At first, we put her on antibiotics, in case it was just the start of an abscess. Perhaps she stepped on a sharp object and it punctured her foot. The bacteria from the object gets seeded beneath the skin with a puncture. The wound itself is usually small and heals up quickly. The bacteria grow beneath the healed skin and the body starts to fight it off. This reaction creates an abscess, which is quite literally a pocket full of pus waiting to rupture through the skin. Not pretty, and likely not fun to have.
After the course of antibiotics was completed, the mass went down in size but was now firm, and still causing discomfort. I thought it might be an interdigital cyst or perhaps a foreign body, so I decided it would be best to investigate the area surgically. Sometimes an animal steps on an object that causes a puncture, a piece of that object stays inside the animal and rallies a constant reaction from the body that is fighting off that object. The object is not recognized as natural within the body which stimulates the immune system to fight it. The simple treatment is to remove the object causing the reaction.
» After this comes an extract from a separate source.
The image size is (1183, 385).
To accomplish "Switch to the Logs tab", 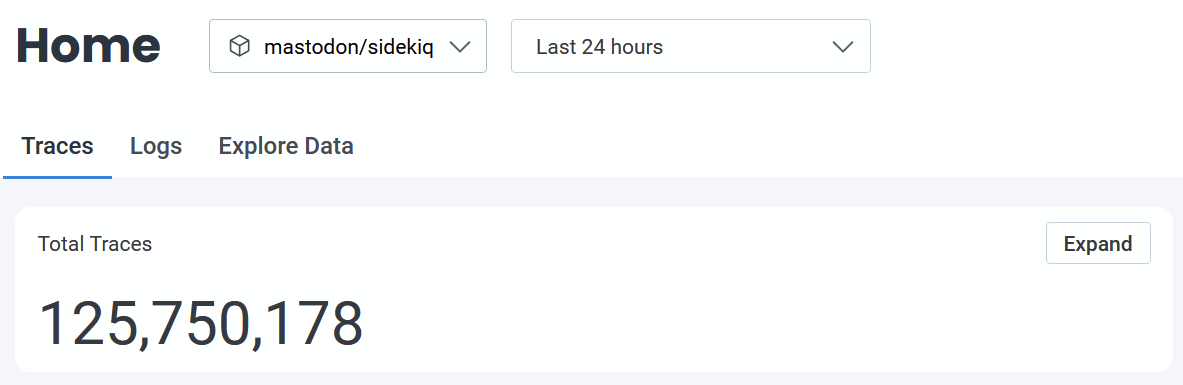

We anesthetized Maizie, and surgically prepared her foot. Scrub and clean, scrub and clean. As I made the incision, I could feel the object firm beneath the scalpel blade. As it starts to become visible through the incision, I can see that the object is metallic.
We have no real history on Maizie. A friend was at an animal shelter near her house, and asked if I could take Maizie in because she was at risk for euthanasia, due to the high population of animals in the shelter at that time. We took one look at Maizie's photograph online, and agreed to take her. She was beautiful. Maizie had puppies while at the shelter, but her puppies had all found homes, as she continued to sit in the cage waiting for her family. Part of the reason she continue to wait is that many dogs while nursing and weaning their puppies drop their haircoat to the point of going bald. Maizie is one of those lucky dogs. Who wants to adopt a naked dog?
At the time of the surgery, her haircoat is normal and flourishing. The result of good nutrition, and the good love of a family. We can no longer refer to her as "Baldy".
I grab a hemostat to grasp the object through the incision. The smaller I can make the incision, the faster this girl will heal. I am expecting a piece of nail, barbed wire, something of that nature to be at the end of my hemostat when I finally succeed in removing the foreign body. As I pulled it out, I all but "guffawed" at the luck that this dog really must have.
Held tightly between the tips of my hemostats, sat a bullet. Not a pellet, or a BB. An actual bullet. I of course relay my shock to my assistants by shouting, "You aren't going to believe what I just found!" They both come running.
"What is it?" "I think it's a bullet." "Really?!" "Pretty sure."
We called the local police officer, who later confirmed that the bullet was a 22 caliber.
I called the adopted guardian, to reveal the nature of the limping. In her shock, she revealed that there were more lumps on her front left leg and shoulder that were small and hard.
Before Maizie woke up, I went to her front left leg, and removed two more foreign bodies. These were two small pellets.
The revelation? This dog has been shot at a minimum of two times. TWO TIMES! One of those times it was with a 22 caliber bullet! They were not just trying to scare her away with that!
The idea of shooting at a dog or cat to me is repulsive. I have never lived in a rural community until I moved here...and would not have believed that it is allowed. But it is. And with the lack of humane resources for many rural counties, I can see why people feel the need to resort to such inhumane action.
It is so important for people to put collars and tags on their dogs and cats to protect them visually, especially in rural settings. In this circumstance, a microchip, while still very important, is not enough.
In Iowa, you can shoot a dog on your property if it is your dog, or if it has no visible signs of ID or in self defense of yourself or your flock/herd.
ID tags and microchips will not protect them from all harm, but being certain that you do all that you can to protect them speaks volumes. You cannot be with them at all times. You cannot easily prevent bad things from happening. Knowing that you did all that you can do to protect them, may be your only point of relief if and when bad things do happen.
Maizie may have been dumped out in the country by an uncaring owner, or an owner who was turned away from overly burdened shelters, or by a desperate owner who had no shelter to turn to for help. She may have been stolen then dumped or stolen then ran off. She may have simply run off and was not found by her owner. We will never know the true circumstances. If her previous owner had known that would happen to their dog, I would hope that they would have made a different choice.
To know that she was shot at twice during her struggle for survival is heartbreaking. But it was heartwarming to see her go home a second time with her new family.
I will have to remember to use the term "vaccines" when it is time for Maizie to get her booster "shots"!